Kesalahan Penerjemahan Ketut Riana (?)[sunting sumber]

Kalimat dalam Nagarakretagama yang berbunyi : “sri narasinghamurttyaweka ri dyah lembu tal susrama sang wireng laga dhinarmma ri mireng boddha pratista pageh” diterjemahkan oleh Prof Ketut Riana begini : “Sri Narasinghamurti ayah Dyah Lembu Tal yang terpuji, pemberani dalam pertempuran diabadikan di mireng dalam wujud arca Buddha”.

Sehingga rancu, seolah-olah gelar Sang Wireng Laga adalah milik Narasinghamurti.

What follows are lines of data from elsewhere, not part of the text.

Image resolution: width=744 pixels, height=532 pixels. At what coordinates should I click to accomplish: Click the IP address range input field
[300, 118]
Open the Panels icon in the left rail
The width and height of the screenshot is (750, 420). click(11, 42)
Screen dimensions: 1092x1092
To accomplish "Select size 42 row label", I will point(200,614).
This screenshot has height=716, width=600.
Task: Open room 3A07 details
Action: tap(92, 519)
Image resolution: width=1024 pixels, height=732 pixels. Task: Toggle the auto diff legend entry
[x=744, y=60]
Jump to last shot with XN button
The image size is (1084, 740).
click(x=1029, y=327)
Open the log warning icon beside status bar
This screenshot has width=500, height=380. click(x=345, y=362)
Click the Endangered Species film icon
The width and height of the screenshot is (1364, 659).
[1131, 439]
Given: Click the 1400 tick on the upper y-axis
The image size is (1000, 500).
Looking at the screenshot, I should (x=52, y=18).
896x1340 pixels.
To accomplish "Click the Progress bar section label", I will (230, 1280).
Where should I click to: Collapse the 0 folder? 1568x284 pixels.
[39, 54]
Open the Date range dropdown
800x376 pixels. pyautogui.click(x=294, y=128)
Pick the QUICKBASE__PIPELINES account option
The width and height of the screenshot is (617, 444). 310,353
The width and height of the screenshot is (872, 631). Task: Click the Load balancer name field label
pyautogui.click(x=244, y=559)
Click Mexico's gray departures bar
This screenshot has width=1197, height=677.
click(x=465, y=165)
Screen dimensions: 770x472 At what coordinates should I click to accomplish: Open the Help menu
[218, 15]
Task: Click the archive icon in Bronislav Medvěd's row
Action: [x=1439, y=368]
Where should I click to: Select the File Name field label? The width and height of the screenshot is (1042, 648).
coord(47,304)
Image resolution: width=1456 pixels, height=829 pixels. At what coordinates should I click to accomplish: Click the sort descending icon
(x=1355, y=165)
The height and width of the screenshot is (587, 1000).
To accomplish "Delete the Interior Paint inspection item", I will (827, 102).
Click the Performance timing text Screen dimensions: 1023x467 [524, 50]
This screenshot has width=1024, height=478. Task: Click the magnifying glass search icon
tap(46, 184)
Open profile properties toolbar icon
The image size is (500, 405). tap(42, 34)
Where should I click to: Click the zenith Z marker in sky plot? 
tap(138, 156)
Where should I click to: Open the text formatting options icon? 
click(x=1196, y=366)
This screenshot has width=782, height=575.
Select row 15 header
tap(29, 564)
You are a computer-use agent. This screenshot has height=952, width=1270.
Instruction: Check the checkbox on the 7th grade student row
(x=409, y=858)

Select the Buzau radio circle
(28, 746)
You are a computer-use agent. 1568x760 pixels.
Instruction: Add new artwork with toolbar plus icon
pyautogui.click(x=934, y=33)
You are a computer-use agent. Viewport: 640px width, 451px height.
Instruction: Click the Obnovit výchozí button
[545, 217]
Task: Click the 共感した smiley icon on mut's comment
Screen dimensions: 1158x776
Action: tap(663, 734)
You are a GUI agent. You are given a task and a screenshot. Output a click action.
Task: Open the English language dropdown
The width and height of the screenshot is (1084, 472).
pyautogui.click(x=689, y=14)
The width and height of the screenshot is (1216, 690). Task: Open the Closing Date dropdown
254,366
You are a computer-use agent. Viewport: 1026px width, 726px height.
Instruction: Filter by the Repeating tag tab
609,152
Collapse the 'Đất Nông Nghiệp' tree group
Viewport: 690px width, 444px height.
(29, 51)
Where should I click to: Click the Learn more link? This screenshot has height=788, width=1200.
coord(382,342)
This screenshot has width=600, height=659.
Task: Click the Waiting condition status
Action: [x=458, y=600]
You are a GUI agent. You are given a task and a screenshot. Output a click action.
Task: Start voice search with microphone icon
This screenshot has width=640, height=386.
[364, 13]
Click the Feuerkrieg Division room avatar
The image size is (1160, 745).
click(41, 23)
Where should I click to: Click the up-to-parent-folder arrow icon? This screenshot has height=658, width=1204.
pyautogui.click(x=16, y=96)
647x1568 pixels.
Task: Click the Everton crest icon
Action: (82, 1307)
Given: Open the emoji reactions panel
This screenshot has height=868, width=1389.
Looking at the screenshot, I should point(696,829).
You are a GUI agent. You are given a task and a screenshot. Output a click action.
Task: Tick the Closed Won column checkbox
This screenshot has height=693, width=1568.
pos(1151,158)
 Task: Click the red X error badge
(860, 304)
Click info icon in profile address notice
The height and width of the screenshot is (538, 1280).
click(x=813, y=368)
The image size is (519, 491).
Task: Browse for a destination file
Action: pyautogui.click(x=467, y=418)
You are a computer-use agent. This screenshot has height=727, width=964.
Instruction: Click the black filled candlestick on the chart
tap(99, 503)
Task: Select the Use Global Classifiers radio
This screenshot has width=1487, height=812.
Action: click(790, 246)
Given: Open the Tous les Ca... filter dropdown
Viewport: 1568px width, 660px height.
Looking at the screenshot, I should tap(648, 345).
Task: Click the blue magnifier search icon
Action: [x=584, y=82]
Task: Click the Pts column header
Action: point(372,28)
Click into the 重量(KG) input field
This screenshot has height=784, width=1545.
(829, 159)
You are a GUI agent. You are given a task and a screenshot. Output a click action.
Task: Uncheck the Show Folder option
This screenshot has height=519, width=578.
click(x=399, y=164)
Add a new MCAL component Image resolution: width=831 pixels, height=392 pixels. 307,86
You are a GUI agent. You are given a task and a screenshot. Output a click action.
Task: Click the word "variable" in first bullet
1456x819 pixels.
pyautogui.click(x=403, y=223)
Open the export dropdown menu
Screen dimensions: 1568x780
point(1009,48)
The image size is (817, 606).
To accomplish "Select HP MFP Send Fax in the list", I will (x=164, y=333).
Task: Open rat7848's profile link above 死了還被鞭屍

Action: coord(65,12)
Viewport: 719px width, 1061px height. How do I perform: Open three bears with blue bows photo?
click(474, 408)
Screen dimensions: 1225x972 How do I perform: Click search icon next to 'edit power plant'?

Padahal kata "aweka" itu artinya "berputra", bukan "ayah".

Harusnya, kalimat : “sri narasinghamurttyAWEKA ri dyah lembu tal susrama sang wireng laga dhinarmma ri mireng boddha pratista pageh”

diterjemahkan : “Sri Narasinghamurti BERPUTRA Dyah Lembu Tal terpuji yang pemberani dalam pertarungan dan didharmakan di Mireng dengan arca Buddha ditegakkan di sana.”

Dengan demikian, jelas sudah kalau "yang terpuji sebagai sang wireng laga" adalah Lembu Tal, bukan Narasinghamurti. Lagipula dalam tradisi Jawa, tidak ada perempuan yang diberi nama Lembu. Karena nama Lembu, Kebo, Mahisa, Gajah, Kuda, itu semua gelar kehormatan untuk laki-laki karena melambangkan kejantanan dan keberanian.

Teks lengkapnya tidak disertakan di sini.